Hillary and I have personalities that are complementary, or contrasting, depending on the context. Sometimes we laugh at the disparities. Sometimes we’re at war.
As a small business operator, my singular mode is “force of will.” If I can influence something or make it happen, I have to try—often resulting in exhaustion, sleepless nights, and a low-grade stress that has me checking spreadsheets, emails, and bank accounts at 4am for no practical purpose.
I know that sounds unhealthy. But anything else feels like neglect.
On the contrary, and often to my chagrin, Hillary has a consistent “not my problem” mode. It’s as if she’s in a perpetual state of “let’s just see how it plays out.”
It’s easy to misjudge personality types. Right and wrong. Good and bad. Strong and weak. And that’s because context determines the effectiveness of a personality far more than any innate attribute.
During times of growth, opportunity, and excitement, my personality seems highly effective. And maybe it is! But I suspect that just as often, I get false positives. I get evidence that I’m being effective because anyone working hard in that context would find some positive results. It’s easy to collect the evidence you’re looking for.
Right now, however, I’m a sprinter trying to run a marathon. And holy shit am I winded.

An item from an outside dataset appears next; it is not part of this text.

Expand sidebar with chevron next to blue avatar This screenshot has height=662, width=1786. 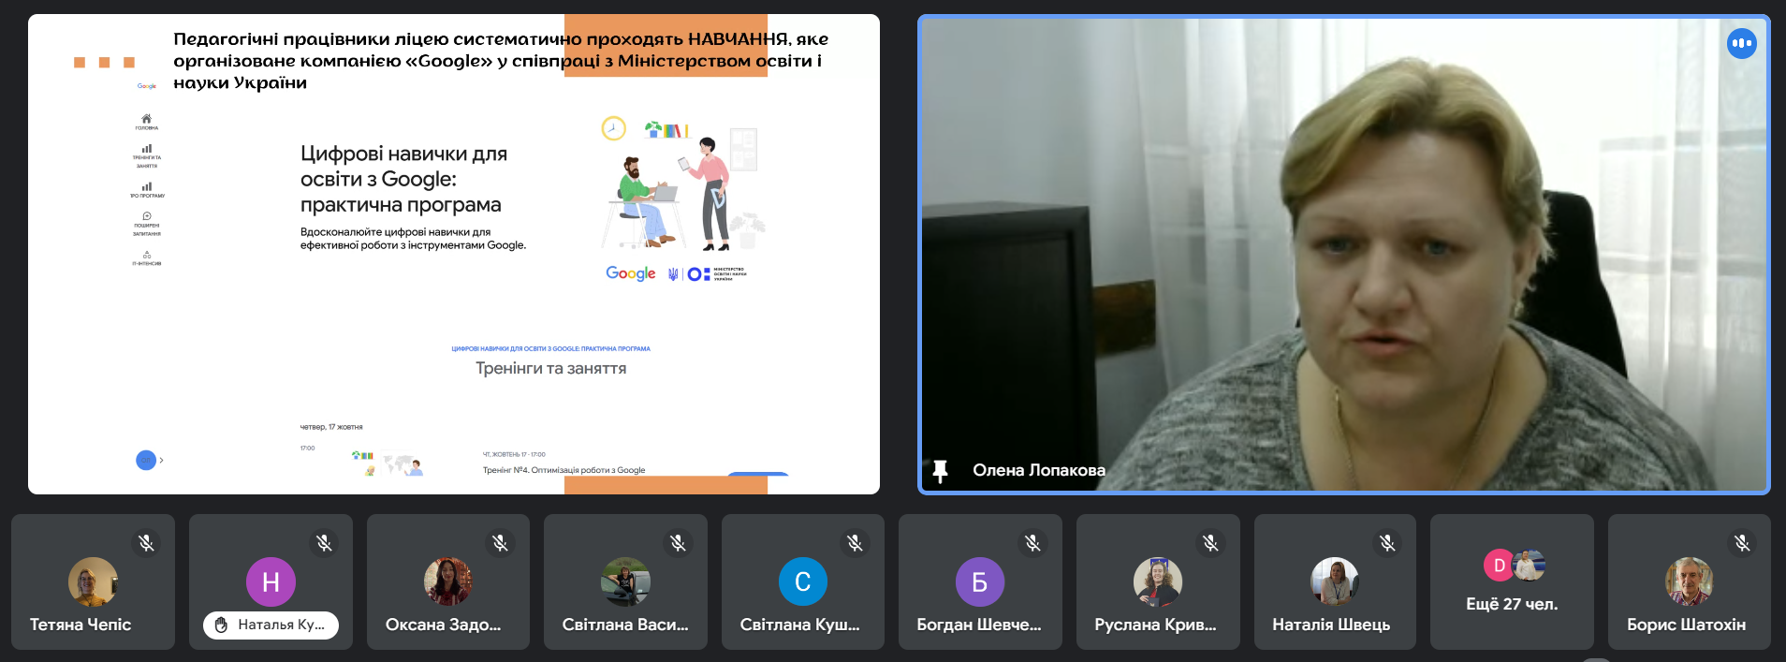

The last few weeks have recontextualized many of my strengths as liabilities. Without the possibility of a positive feedback loop coming for at least a few months, my typical, fast-track approach to problem solving and prototyping isn’t going to be supported by recognizable evidence. No one even knows what success looks like right now. And it’s never good to be unsure of both the what and the how.
So as a person who’s used to talking themselves up to meet a challenge, I’m currently having to talk myself down. Way down.
Meanwhile, Hillary has barely shifted gears at all. Her attitude toward most of life seems ideally suited to unknown outcomes, and a context that overwhelms any individual’s potential effect on the outcome. It’s out of anyone’s hands.
She has this joke she recites often, whenever she doesn’t feel like following through on something, or doesn’t think something matters much. She says, “That seems like a problem for future Hillary.”
Sometimes I chuckle at this. Sometimes I lose my mind.
But here we are: me running into wall after wall trying to translate a global pandemic down to the needs of our business, our employees, our clients, and finding very little opportunities for success that look any different than anyone else’s. My determination and specific skills probably aren’t going to change the average result.
And I look on with envy as she thinks about what we’re having for lunch. Or as she makes a compelling game for the kids. Or as she calls her mom and has a chat about their day. She reads. She can sit there and fucking read.
What so often looks like indifference or passiveness now looks like invincibility to me. The new context has made what I perceive to be her weaknesses into unimaginable, even enviable strength.
Tonight, she holed up in the guest room next to the flickering router watching reality TV, drinking a Pilsner, and running fabric she inherited from her grandmother through a sewing machine I’ve never seen her use once.
Her grandmother lived through World Wars. Vietnam. The Depression. These are now going to be masks that me and my kids wear.
Eight years ago, I remember asking her what she was going to do with all this fabric. I remember using a slightly mocking tone and calling her a packrat. In that context, I had the privilege of being right. But that didn’t make me interesting.
“I don’t know,” she said at the time. “We’ll see.”
Some of the patterns are surprisingly modern.